#### Excerpt to read:
Water Tastes Best Among the Stars

Nebojša Ilić (ESR13)

 

 

After seeing the recent call for new astronauts by the European Space Agency (ESA), I started thinking about water reuse and how different this concept is for us down on planet earth compared to those in the international space station (ISS).

In a man-made pressurized capsule floating in space 400km away from the surface of planet earth, every resource is valuable – especially a life-bearing resource such as water. When your life depends on your fellow crew members and the technology aboard the ISS, everything must run perfectly smooth, all the time.

So naturally, when you are a biological organism that can’t survive longer than a week without water, you don’t second guess the reuse water that originates from recycled toiled water, sweat droplets, and exhale mist. This closed loop is all you get.

Between visits by cargo or crew-carrying rockets, the station operates on a fixed amount of air and water. Resource recovery must therefore run continuously, efficiently, and without any leaks. Unlike sewer systems on Earth, where you can just flush, and the municipal wastewater treatment plant takes care of the waste for you, the ISS must operate its own miniature wastewater treatment plant. Naturally, with much higher efficiency.

#### Things to do:
a) In the essay on water reuse aboard the ISS, switch "ISS" to "station" and write out the passage between "In a man-made" and "all you get.", inclusive.
b) According to the essay on water reuse aboard the ISS, why must resource recovery on the station run continuously, efficiently, and without leaks?
c) Carry on the essay on water reuse aboard the ISS from its final sentence.
The lines after this point come from an unrelated source.

#### Information provided:
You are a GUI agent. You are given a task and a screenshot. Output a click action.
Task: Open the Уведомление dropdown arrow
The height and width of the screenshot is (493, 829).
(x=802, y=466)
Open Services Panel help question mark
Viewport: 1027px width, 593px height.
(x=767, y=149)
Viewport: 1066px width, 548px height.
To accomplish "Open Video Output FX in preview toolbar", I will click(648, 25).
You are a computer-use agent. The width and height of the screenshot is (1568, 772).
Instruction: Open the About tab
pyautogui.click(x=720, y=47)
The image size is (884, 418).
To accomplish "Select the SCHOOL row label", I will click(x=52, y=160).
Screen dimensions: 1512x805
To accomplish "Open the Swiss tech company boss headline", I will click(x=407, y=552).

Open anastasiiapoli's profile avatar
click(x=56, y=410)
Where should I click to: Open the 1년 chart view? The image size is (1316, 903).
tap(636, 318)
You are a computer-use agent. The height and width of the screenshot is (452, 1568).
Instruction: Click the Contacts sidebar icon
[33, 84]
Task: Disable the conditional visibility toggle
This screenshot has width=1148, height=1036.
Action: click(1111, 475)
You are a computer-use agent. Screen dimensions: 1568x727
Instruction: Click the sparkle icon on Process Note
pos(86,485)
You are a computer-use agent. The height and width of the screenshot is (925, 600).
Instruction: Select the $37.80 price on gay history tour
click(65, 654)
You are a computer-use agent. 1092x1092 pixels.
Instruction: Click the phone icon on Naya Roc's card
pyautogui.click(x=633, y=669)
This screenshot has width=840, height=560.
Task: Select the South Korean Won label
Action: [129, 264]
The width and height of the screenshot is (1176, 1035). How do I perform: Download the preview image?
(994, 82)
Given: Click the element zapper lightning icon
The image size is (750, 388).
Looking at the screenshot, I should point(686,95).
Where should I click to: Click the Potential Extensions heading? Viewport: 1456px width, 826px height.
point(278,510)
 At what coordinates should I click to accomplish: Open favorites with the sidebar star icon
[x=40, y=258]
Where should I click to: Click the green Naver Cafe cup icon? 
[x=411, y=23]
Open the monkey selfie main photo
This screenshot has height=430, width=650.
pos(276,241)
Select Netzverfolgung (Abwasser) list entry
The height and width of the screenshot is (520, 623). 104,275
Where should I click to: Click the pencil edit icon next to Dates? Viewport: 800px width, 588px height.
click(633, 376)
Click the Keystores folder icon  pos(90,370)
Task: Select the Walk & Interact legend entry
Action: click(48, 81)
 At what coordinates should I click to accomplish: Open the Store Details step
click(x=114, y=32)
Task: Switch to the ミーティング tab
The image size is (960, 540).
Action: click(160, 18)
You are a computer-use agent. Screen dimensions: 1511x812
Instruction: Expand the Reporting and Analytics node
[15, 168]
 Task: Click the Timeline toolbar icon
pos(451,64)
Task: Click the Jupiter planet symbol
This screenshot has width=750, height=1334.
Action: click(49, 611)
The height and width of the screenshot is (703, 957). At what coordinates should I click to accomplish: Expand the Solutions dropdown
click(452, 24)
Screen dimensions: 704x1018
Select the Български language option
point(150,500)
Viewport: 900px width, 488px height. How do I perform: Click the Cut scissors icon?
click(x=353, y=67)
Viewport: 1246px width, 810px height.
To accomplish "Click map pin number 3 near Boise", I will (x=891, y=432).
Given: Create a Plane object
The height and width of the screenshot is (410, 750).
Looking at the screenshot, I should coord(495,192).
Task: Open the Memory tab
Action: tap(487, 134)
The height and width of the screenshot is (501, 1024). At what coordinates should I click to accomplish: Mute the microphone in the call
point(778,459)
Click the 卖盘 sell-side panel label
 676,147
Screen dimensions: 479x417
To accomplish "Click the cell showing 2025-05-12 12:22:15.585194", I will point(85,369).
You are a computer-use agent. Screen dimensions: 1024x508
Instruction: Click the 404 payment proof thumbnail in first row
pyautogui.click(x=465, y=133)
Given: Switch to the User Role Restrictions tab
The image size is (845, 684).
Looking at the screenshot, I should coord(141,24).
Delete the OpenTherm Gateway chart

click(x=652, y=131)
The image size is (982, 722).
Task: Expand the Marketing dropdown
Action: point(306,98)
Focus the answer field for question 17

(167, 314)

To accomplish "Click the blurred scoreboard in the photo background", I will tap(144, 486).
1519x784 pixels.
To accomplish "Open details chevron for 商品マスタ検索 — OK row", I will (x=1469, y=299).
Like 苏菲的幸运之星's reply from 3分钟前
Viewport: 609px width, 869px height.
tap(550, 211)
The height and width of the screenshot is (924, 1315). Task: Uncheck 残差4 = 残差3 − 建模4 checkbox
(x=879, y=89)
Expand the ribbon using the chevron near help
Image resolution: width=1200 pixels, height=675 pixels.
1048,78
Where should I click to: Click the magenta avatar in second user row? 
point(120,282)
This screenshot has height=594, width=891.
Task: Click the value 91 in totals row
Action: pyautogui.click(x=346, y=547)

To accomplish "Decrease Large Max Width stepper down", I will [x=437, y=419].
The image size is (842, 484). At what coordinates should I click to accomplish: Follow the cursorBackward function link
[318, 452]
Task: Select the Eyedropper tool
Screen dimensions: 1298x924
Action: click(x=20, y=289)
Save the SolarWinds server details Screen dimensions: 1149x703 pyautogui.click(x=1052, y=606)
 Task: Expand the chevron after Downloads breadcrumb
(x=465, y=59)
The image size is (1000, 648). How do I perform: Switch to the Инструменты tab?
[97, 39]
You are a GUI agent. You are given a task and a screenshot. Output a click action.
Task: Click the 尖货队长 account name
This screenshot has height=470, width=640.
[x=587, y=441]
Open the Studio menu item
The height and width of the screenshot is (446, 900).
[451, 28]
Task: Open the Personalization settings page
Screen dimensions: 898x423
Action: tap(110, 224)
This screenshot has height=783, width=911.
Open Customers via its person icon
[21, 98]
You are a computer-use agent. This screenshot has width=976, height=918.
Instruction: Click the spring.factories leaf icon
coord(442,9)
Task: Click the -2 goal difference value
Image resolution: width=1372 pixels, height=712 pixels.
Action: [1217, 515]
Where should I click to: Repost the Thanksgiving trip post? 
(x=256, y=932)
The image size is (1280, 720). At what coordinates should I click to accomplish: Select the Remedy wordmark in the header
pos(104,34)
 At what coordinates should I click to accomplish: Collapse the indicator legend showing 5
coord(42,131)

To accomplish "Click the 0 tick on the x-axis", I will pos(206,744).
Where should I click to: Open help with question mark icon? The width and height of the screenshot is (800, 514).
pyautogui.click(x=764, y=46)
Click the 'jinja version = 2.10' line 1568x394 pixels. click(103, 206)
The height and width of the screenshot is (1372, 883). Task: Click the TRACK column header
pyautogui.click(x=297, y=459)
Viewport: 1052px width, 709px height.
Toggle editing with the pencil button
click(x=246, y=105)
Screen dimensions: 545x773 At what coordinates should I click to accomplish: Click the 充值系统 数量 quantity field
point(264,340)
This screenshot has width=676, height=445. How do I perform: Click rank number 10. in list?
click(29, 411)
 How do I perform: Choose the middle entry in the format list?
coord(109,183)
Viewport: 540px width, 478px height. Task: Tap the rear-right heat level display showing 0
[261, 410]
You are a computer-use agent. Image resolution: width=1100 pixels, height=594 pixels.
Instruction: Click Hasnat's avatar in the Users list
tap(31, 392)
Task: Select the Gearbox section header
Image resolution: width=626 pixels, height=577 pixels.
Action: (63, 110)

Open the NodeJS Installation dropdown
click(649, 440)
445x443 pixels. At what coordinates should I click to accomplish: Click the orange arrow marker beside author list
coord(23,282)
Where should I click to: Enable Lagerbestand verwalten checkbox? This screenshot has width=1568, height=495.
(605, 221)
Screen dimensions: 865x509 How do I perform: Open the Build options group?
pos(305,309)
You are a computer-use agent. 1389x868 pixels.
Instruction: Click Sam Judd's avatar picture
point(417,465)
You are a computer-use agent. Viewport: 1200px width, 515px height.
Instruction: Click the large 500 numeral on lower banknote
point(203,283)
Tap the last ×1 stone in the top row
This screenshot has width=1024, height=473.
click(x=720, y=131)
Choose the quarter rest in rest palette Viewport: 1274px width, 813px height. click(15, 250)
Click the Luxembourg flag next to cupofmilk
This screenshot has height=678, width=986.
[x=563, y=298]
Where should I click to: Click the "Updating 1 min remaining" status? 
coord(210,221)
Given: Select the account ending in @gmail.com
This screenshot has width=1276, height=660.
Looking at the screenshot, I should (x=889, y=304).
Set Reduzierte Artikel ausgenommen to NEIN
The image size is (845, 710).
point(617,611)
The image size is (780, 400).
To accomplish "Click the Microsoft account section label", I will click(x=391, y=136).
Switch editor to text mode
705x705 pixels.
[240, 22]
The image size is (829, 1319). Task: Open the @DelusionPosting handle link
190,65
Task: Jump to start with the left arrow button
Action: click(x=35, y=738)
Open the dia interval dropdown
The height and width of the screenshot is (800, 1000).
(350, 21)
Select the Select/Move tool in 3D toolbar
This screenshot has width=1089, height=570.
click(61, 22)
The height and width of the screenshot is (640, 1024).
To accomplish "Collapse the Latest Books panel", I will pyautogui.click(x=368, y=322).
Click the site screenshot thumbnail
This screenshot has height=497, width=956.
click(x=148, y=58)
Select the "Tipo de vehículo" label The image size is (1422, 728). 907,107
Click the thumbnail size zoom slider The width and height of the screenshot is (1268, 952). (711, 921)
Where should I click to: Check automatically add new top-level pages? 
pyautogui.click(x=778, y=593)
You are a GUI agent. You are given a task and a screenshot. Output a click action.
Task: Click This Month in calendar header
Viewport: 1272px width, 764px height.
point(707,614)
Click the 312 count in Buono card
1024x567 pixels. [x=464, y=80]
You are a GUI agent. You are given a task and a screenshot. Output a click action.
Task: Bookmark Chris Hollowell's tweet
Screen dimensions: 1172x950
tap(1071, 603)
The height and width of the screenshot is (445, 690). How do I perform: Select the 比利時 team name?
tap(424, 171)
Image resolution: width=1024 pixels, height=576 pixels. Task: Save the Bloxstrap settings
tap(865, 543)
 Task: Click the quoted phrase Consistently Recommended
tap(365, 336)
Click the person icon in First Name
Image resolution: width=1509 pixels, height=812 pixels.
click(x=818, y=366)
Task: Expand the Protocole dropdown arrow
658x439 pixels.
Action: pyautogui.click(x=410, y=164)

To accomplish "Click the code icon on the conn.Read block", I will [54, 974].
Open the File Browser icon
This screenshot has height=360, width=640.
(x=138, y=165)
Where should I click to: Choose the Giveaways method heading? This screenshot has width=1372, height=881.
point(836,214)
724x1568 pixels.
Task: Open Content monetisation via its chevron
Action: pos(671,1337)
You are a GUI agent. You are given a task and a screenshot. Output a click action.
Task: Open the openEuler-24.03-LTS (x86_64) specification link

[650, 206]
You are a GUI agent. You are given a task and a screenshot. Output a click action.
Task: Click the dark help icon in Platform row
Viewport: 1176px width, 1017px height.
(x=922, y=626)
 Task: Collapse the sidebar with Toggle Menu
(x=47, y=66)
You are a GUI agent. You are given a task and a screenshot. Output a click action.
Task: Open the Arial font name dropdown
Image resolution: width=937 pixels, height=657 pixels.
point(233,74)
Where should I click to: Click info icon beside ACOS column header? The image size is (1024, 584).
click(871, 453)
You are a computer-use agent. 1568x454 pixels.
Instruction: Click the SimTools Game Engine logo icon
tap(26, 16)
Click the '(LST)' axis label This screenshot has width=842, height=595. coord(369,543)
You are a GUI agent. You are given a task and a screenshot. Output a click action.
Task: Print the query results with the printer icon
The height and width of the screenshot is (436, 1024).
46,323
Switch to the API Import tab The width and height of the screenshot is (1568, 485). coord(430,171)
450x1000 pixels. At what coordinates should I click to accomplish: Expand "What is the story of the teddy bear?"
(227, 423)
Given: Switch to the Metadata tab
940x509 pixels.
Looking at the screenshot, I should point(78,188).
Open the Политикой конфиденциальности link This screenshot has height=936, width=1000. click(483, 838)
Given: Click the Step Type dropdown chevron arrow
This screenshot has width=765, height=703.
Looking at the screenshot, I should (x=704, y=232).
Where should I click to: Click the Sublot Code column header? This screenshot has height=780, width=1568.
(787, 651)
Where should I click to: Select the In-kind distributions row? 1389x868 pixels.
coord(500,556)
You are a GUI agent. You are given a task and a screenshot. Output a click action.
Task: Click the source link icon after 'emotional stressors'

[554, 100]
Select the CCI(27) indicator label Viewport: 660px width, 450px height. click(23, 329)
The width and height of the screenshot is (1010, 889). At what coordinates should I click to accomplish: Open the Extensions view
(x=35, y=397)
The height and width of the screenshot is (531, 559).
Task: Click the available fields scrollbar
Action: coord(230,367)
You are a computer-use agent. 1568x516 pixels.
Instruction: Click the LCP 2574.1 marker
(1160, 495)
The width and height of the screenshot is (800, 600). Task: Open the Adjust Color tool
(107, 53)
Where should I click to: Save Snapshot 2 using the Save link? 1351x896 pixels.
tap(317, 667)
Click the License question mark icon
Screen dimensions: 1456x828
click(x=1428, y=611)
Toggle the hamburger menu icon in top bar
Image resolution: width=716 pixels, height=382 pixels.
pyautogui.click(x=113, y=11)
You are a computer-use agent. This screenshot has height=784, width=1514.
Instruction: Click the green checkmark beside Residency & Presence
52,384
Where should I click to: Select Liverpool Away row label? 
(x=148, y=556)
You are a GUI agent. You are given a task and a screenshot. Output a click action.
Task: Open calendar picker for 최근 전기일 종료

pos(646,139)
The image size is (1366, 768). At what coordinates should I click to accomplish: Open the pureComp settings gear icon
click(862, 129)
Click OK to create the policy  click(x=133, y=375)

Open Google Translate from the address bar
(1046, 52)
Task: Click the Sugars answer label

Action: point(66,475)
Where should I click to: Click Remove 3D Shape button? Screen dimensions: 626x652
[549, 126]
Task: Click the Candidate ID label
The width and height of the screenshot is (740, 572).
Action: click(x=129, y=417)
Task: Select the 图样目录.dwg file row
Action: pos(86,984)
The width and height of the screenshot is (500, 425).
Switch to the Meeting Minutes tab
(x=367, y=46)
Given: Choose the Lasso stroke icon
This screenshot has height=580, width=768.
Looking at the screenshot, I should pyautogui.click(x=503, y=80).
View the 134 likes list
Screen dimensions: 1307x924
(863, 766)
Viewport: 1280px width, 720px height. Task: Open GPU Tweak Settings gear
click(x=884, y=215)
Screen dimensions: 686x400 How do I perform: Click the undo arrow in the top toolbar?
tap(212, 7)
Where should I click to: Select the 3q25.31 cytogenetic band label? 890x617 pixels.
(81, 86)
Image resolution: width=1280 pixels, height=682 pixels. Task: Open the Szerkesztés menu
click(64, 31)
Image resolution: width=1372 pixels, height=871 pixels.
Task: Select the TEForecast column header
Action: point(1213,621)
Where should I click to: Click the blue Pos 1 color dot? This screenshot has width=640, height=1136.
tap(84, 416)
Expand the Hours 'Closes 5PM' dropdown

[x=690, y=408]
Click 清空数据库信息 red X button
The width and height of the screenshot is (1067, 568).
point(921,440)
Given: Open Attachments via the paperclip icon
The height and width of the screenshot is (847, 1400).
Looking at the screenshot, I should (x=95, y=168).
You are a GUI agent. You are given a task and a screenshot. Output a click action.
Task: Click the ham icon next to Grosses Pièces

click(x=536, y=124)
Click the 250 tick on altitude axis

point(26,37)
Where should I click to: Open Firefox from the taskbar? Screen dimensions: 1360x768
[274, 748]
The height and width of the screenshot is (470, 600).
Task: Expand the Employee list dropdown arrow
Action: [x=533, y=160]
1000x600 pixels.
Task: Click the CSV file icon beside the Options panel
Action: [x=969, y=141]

#### Answers provided:
a)
In a man-made pressurized capsule floating in space 400km away from the surface of planet earth, every resource is valuable – especially a life-bearing resource such as water. When your life depends on your fellow crew members and the technology aboard the station, everything must run perfectly smooth, all the time.

So naturally, when you are a biological organism that can’t survive longer than a week without water, you don’t second guess the reuse water that originates from recycled toiled water, sweat droplets, and exhale mist. This closed loop is all you get.

b) Between visits by cargo or crew-carrying rockets, the station operates on a fixed amount of air and water. Unlike on Earth, where a municipal plant handles the waste, the ISS must run its own miniature wastewater treatment plant.

c)
The Environmental Control and Life Support System (ECLSS) takes care of this aboard the ISS. The ECLSS was deployed to the ISS in 2008 to “close the loop” of water and reduce the astronauts’ dependency on consumables. It consists of a Water Recovery System (WRS) and an Oxygen Generation System (OGS). The WRS recycles cabin humidity condensate, urine, oral hygiene, hand washing water, and other Extra Vehicular Activity (EVA) to continuously support the activities aboard the station. It was designed to produce around 2 liters of water per hour, enough to support a crew of 6 at all times.

The WRS is comprised of two modules, a Urine Processor Assembly (UPA) and a Water Processor Assembly (WPA). In the UPA, a low-pressure vacuum distillation process is used to extract water from the urine. Due to the lack of gravity, the whole unit is mounted on a centrifuge to create an artificial gravitational pull – required to aid in separating gasses and liquids in the microgravity environment. The steam is then recondensed in a separate chamber, combined with the humidity condensate and further led into the WPA.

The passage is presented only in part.